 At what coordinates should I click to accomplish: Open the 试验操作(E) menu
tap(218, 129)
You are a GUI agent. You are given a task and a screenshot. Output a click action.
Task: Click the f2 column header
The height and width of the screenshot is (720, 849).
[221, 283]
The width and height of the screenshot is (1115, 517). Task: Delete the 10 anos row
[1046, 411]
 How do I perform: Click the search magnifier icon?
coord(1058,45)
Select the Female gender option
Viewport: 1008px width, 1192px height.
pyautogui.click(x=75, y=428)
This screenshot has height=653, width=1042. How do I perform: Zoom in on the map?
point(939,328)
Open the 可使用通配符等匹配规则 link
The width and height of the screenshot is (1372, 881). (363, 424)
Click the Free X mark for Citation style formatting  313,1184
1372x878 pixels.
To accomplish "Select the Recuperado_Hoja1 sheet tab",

= = = =

Which lines of the entries contain the word "Select"? Show each of those lines in full, matching case exactly.

Select the Female gender option
To accomplish "Select the Recuperado_Hoja1 sheet tab",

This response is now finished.